If $x\cos \alpha +y\sin \alpha =x\cos \beta +y\sin \beta =2a(0<\alpha ,\beta <\pi /2)$, then

• A. $\cos \alpha +\cos \beta =\frac{4ax}{x^2+y^2}$
• B. $\cos \alpha \cos \beta =\frac{4a^2-y^2}{x^2+y^2}$
• C. $\sin \alpha +\sin \beta =\frac{4ay}{x^2+y^2}$
• D. $\sin \alpha +\sin \beta =\frac{4a^2-x^2}{x^2+y^2}$

Answer 1

Answer: (A), (B), (C)

$\cos \alpha \cos \beta =\frac{4a^2-y^2}{x^2+y^2}$
$\sin \alpha +\sin \beta =\frac{4ay}{x^2+y^2}$
$\cos \alpha +\cos \beta =\frac{4ax}{x^2+y^2}$

The general equation becomes

$x\cos \theta +y\sin \theta =2a$.

Or

$(y\sin \theta -2a{)}^2=(-x\cos \theta {)}^2$

Or

$y^2{\sin }^2\theta -4ay\sin \theta +4a^2=x^2{\cos }^2\theta$

Or

$y^2{\sin }^2\theta -4ay\sin \theta +4a^2=x^2(1-{\sin }^2\theta )$

Or

$(x^2+y^2){\sin }^2\theta -4ay\sin \theta +4a^2+x^2=0$.

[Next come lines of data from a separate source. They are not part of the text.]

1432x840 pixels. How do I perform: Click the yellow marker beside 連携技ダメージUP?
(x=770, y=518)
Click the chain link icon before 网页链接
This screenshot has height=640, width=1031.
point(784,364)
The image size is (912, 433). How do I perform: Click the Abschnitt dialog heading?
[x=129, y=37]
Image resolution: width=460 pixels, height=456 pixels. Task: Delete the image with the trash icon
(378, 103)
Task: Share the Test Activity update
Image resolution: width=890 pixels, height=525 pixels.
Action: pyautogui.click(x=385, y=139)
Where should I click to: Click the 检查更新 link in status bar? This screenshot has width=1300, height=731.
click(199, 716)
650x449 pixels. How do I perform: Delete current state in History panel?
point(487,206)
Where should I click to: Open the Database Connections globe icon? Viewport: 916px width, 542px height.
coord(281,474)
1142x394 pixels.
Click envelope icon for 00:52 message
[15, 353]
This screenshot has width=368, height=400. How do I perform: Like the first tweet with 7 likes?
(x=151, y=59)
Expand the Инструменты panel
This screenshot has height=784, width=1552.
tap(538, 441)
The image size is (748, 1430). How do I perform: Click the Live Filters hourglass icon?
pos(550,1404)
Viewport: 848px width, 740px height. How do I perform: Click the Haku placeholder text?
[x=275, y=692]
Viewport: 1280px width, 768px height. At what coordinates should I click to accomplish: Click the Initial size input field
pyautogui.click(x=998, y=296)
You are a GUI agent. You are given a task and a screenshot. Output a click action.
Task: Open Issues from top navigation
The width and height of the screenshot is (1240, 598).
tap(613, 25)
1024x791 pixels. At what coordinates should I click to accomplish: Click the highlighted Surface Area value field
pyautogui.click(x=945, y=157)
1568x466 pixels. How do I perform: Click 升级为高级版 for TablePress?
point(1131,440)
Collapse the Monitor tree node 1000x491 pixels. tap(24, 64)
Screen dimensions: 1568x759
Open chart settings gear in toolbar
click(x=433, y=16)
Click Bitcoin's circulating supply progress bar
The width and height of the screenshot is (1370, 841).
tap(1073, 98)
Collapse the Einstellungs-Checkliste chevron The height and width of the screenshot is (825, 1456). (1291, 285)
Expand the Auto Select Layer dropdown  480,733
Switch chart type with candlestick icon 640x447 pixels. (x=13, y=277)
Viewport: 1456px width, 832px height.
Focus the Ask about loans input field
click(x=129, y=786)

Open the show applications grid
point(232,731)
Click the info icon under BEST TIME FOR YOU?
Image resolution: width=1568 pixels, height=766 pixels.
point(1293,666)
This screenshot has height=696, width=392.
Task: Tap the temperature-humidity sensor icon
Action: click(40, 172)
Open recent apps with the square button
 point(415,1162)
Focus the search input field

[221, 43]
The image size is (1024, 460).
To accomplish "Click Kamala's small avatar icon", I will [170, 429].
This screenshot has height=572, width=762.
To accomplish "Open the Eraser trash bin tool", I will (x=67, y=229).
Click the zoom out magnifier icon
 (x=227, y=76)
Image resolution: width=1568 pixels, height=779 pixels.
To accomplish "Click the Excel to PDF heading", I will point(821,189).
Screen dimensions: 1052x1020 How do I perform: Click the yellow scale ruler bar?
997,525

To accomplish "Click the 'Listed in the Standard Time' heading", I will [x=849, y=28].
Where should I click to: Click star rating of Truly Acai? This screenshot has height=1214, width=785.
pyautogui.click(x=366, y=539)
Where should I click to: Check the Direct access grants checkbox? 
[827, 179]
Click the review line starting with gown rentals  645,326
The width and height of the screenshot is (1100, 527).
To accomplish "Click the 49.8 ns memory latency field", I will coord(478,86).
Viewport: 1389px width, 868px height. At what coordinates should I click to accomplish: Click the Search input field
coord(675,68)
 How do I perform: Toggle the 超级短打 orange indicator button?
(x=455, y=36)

Let the roots be $\sin \alpha$ and $\sin \beta$.

Hence

$\sin \alpha +\sin \beta =\frac{4ay}{x^2+y^2}$

And

$\sin \alpha .\sin \beta =\frac{4a^2+x^2}{x^2+y^2}$

Similarly

$(x\cos \theta -2a{)}^2=(-y\sin theta{)}^2$

Or

$(x^2+y^2){\cos }^2\theta -4ax\cos \theta +4a^2+y^2=0$

Let the roots be $\cos \alpha$ and $\cos \beta$.

Hence

$\cos \alpha +\cos \beta =\frac{4ax}{x^2+y^2}$

And

$\cos \alpha .\cos \beta =\frac{4a^2+y^2}{x^2+y^2}$